Jurors deliberated less than a day before convicting Jackson, 31, on Aug. 29 of one count of second-degree murder for the May 9, 2013, dog attack on Pamela Devitt, a 63-year-old married grandmother from Palmdale.
The panel also convicted him of three drug-related charges — cultivating marijuana, possession of marijuana for sale and possession of a controlled substance, but acquitted him of a single charge of assault with a deadly weapon involving an alleged run-in with a horseback rider in January 2013.
Jackson testified in his own defense, telling jurors that he felt ‘terrible” about what had happened.
“This isn’t anything that I orchestrated or planned, that I wanted to have happen,” he said.
In a sentencing memorandum, Deputy District Attorney Ryan Williams wrote that Jackson kept the dogs and a shotgun to guard a drug operation at his house and that “his actions in this case show that he has a nearly psychopathic disregard for the lives and well-being of others.”
“The incident itself is appalling and shows the defendant’s complete lack of empathy for the other people living in his community. Despite numerous warnings that his pit bulls were dangerous and were attacking people, the defendant did nothing to keep them contained,” the prosecutor wrote, noting that Jackson hid the dogs in his garage after the attack and lied to law enforcement officers who were trying to find the animals.
Authorities said Devitt sustained about 200 puncture wounds in the dog attack, which began when she was walking about one-eighth of a mile from Jackson’s home.
A motorist’s pickup truck was also chased by the dogs after the motorist — who called 911 — honked her horn in an effort to stop the dogs from attacking Devitt, according to the prosecutor.
Devitt and her husband, Ben, had started a walking program in an effort to improve their health after the birth of their first grandchild, but he wasn’t able to go with her that day, Williams said.
Los Angeles County sheriff’s deputies searched Jackson’s home and confiscated eight dogs: six pit bulls and two mixed breeds, according to the Los Angeles County Sheriff’s Department. Marijuana also was found growing on the property.
DNA testing confirmed that dried blood from the victim was found on four of Jackson’s dogs, who were locked in a garage, according to Williams.
Williams called the case “very unusual,” noting that there was evidence the dogs attacked nine other people in an 18-month period.
“He knew that these animals were dangerous to human life,” the prosecutor said of the defendant.
The four dogs involved in the attack on Devitt were euthanized, while the other four dogs found on the property were adopted by other families, according to the prosecutor.
Jackson — initially arrested the day after the fatal mauling and then released on bail about a month later — was re-arrested on May 30, 2013, and has remained jailed since then.

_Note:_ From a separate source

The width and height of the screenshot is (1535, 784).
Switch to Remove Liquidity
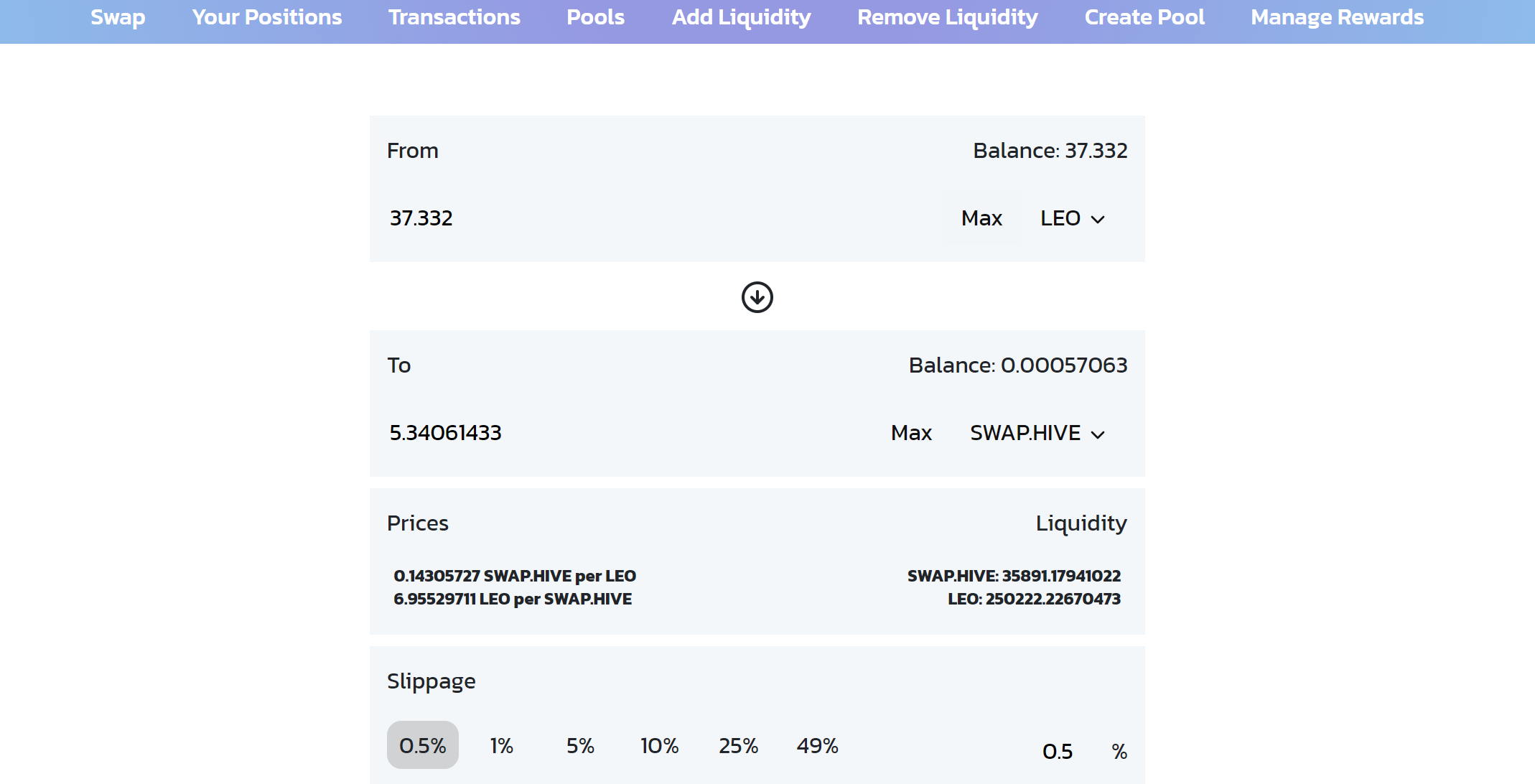(x=948, y=17)
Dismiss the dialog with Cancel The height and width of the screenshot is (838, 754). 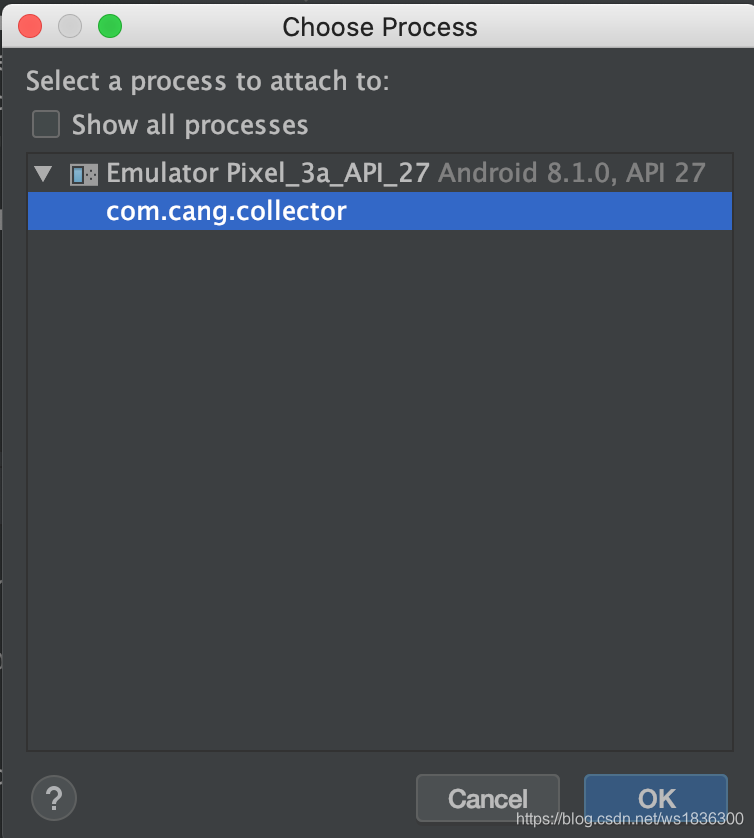pos(487,798)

The case was the second tried in Los Angeles County in which a dog owner was convicted of second-degree murder for a mauling death.
The case against former lawyer Marjorie Knoller was moved from San Francisco to Los Angeles following extensive publicity in the Bay Area, and she was convicted in March 2002 of second-degree murder for the January 2001 mauling of lacrosse coach Diane Whipple in an apartment hallway by two Presa Canario dogs owned by Knoller and her husband, Robert Noel, who was also then an attorney. Noel was convicted of involuntary manslaughter and owning a mischievous dog that kills.